Here some surprises were in store for Columbus. Instead of finding black and woolly-haired natives, he found men of cinnamon hue, like those in Hispaniola, Trinidad and the Orinoco. only—strange to say—lighter in colour. Then in coasting Trinidad he caught a glimpse of land at the delta of the Orinoco, and called it Isla Santa, or Holy Island.[594] But, on passing into the gulf of Paria, through the strait which he named Serpent's Mouth, his ships were in sore danger of being swamped by the raging surge that poured from three or four of the lesser mouths of that stupendous river.
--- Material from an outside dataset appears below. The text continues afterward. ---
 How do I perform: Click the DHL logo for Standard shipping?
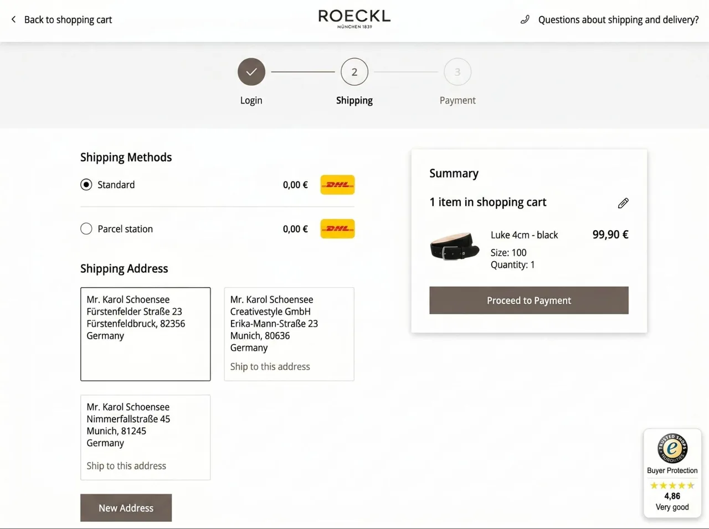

Presently, finding that the water in the gulf was fresh to the taste, he gradually reasoned his way to the correct conclusion, that the billows which had so nearly overwhelmed him must have come out from a river greater than any he had ever known or dreamed of, and that so vast a stream of running water could be produced only upon land of continental dimensions.[595] This coast to the south of him was, therefore, the coast of a continent, with indefinite extension toward the south, a land not laid down upon Toscanelli's or any other map, and of which no one had until that time known anything.[596]